═════ Material supplied ═════

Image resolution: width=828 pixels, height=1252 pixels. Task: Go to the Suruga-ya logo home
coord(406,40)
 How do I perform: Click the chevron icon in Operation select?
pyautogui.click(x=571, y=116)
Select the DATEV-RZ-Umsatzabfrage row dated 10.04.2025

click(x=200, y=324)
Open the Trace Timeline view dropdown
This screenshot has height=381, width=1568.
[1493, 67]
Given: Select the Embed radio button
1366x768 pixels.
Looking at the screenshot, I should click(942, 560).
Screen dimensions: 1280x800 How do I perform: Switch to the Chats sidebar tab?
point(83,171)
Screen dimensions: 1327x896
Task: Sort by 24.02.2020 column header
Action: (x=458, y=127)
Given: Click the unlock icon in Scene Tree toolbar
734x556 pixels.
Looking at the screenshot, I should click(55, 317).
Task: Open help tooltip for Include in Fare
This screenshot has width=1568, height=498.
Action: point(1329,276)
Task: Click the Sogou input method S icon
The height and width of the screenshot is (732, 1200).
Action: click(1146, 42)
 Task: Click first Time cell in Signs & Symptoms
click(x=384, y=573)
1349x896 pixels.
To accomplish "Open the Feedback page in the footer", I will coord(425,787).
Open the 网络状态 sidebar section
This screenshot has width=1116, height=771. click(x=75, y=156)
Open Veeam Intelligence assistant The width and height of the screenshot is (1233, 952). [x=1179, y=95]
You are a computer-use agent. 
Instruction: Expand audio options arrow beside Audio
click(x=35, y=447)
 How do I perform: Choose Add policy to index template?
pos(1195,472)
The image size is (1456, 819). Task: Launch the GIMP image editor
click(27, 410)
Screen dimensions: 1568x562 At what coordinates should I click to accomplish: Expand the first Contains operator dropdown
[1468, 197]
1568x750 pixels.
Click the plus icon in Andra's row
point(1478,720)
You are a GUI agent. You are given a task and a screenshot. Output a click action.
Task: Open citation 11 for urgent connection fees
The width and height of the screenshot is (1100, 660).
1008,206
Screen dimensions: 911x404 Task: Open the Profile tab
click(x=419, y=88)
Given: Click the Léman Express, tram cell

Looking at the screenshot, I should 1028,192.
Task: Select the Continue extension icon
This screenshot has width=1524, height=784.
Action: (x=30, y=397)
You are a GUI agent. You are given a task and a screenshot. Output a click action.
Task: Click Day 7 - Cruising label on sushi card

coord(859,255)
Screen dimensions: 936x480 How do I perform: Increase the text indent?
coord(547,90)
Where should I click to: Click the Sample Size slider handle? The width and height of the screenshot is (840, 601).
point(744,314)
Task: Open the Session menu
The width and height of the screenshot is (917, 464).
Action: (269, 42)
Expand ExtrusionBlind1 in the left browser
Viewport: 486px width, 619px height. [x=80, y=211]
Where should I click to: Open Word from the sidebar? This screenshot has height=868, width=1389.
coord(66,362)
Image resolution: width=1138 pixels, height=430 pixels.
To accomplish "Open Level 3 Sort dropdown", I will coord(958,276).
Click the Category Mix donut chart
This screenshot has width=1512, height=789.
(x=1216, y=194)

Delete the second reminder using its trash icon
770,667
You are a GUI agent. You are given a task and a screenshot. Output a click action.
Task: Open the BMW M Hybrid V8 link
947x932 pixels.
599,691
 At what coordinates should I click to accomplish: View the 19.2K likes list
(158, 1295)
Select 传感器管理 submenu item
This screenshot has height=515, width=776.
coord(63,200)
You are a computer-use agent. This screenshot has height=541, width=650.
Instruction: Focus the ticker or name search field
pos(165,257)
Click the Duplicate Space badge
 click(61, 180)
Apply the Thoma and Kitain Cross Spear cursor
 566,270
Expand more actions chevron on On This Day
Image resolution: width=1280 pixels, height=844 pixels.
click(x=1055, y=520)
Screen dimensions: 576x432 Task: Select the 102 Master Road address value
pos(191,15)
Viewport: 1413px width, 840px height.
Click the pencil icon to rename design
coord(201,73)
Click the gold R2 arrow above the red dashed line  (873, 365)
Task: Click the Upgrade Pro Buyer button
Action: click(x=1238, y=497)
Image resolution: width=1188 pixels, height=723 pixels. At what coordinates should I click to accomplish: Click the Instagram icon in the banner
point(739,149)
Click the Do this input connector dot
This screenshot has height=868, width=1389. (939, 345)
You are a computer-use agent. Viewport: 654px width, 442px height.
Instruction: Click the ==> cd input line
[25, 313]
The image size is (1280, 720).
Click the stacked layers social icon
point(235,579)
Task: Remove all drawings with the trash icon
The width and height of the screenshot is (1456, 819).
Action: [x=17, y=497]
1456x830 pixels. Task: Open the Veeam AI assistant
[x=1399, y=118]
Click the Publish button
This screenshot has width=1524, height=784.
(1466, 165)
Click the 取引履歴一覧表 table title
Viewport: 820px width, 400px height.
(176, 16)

═════

Exercise prompt:
Please copy out, word for word, the part of the items that opens with the line containing "Task: Click first" and closes with the line containing "This screenshot has width=1116, height=771.", including both of those lines.

Worked solution:
 Task: Click first Time cell in Signs & Symptoms
click(x=384, y=573)
1349x896 pixels.
To accomplish "Open the Feedback page in the footer", I will coord(425,787).
Open the 网络状态 sidebar section
This screenshot has width=1116, height=771. click(x=75, y=156)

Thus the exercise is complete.